Howdy to every one on this fine frigid Christmas nite.
Once again in my newby way i have been looking at locomotives to run on my Kato unitrack N layout
I have a BLI SD40-2 and i have successfully set up an oval of track and ran the train pulling one boxcar.
However ,after reading the online owner manual it states the loco will start the light and sounds at about 7 volts and will be at full power at 16 volts.
The standard sx power pac that came with the Kato M2 measured only 13.3 on my volt meter with the throttle wide open.
I'm not concerned about that other than the train may not go as fast as it can. That got me wondering about other brand of locos so i went to the Kato website to read about their offerings' discovered that Kato recommends 12 volts as the maximum operating voltage which means i wouldn't want to run their locos on their track with their power pac on full power?Bachman info that i could find talked about not letting the track voltage exceed 21 volts due to the sound decoder in the loco.
My question is will ti damage a loco to run it at a higher voltage the recomended.


----------



## DonR (Oct 18, 2012)

N and HO scale model locos run on a 0 to 12 or so volts DC. Some power packs may
put out a few more volts or a few less...it really is not a concern. You simply raise
the control to a loco speed you find comfortable. The specifications you have read are
there to warn against using an unapproved power source. Any such specified for
N or HO trains will be safe to use. 

With a DCC control system the track carries a constant approx. 14 Volt modified AC.
Each loco has an onboard decoder that rectifies the AC to DC and feeds the motor
according to digital instructions sent by the DCC controller. 

Don


----------



## wvgca (Jan 21, 2013)

running your loco at full power from the transformer is usually not recommended .. the loco doesn't look realistic, and the chance of it coming off the track and crashing is quite a bit higher, lol


----------



## mesenteria (Oct 29, 2015)

Spruslayer said:


> Howdy to every one on this fine frigid Christmas nite.
> Once again in my newby way i have been looking at locomotives to run on my Kato unitrack N layout
> I have a BLI SD40-2 and i have successfully set up an oval of track and ran the train pulling one boxcar.
> However ,after reading the online owner manual it states the loco will start the light and sounds at about 7 volts and will be at full power at 16 volts.
> ...


Probably not, but if you're talking running an N scale decoder on O Gauge setting for voltage on your DCC-powered rails, it might be expensive in the end.

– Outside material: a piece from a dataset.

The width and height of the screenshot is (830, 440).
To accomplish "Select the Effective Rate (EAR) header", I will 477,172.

I mistakenly flipped my scale toggle on my Digitrax system once, but didn't notice until at least a week had passed. I had run one or two HO locomotives that week, and none of them seems to have been damaged. So, if you're in N scale, and run it on HO settings for track voltage, I don't foresee much of a problem. After all, the damage comes in the way of heat, and heat is a product of the amperage the motor draws. The motor draws amperage based on the throttle setting assigned by the decoder, and the decoder gets its marching orders from......you. If you, like I do, never run your locos as full speed, you're not likely to draw much amperage. If you run them with a lot of trailing cars, and up grades, you may be demanding your drive system inside the locomotive to draw well over one amp, maybe even two if it's also producing sound at any volume. Hot electronics and motors don't last long.

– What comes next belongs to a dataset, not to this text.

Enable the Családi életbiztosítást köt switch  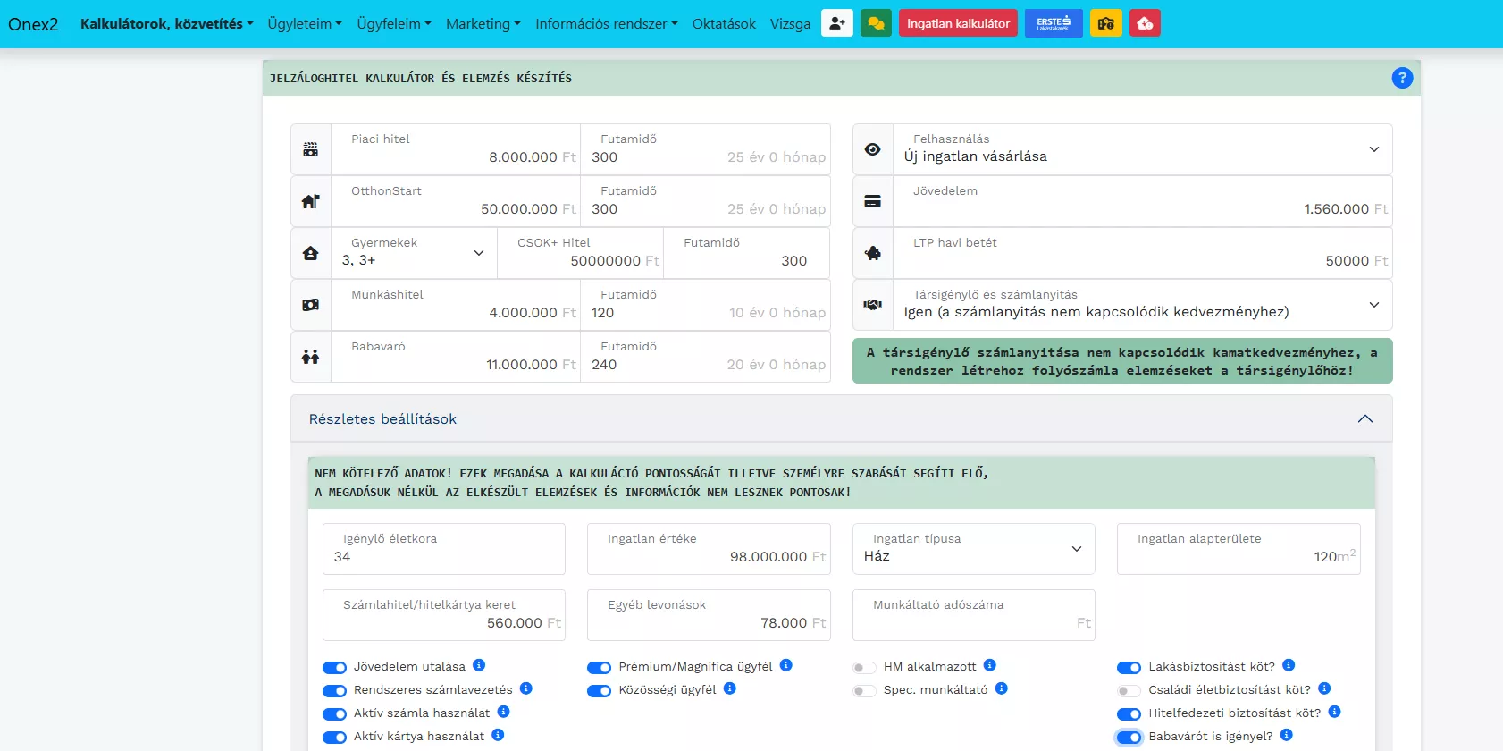point(1129,690)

What I'm saying is, even if you're set for HO scale in voltage, with DCC you tell the decoder how to acquire and to meter out power to its hosted components. If you keep train speeds, and the loads they drag around, to a modest value, you'll never have to worry much about excess voltage.


----------



## Spruslayer (Dec 13, 2020)

Thank you all for the help. The BLI SD40 a runs at a scale speed Fairley fast But watching from my prototype eyes it appears not to be moving fast enough to through it of the rails at top speed. In my foggy memories as a 10 year old which was the last time i had a train i could run it too fast and throw it off the track. I think it was a Tyco HO scale. Today i have the bench work far enough along that i can lay track by the plan i did in SCARM so far it has worked perfect even negotiates threw two turnouts to a double curve.So for now my voltage worries are gone.After the layout is complete i will start to wire it For DCC to use with a NCE Power Cab.
🚂🚂🚂


----------



## Shdwdrgn (Dec 23, 2014)

DonR said:


> N and HO scale model locos run on a 0 to 12 or so volts DC.


HO scale loco motors can be anywhere from 12 to 18 volts, so it pays to pay attention to what you have. My DCC power pack puts out 16.4V which works fine with the various Digitrax and Soundtraxx decoders I use. I've even run 12V motors on this setup without an issue (of course I don't run them at full speed except for a short period to test them).


----------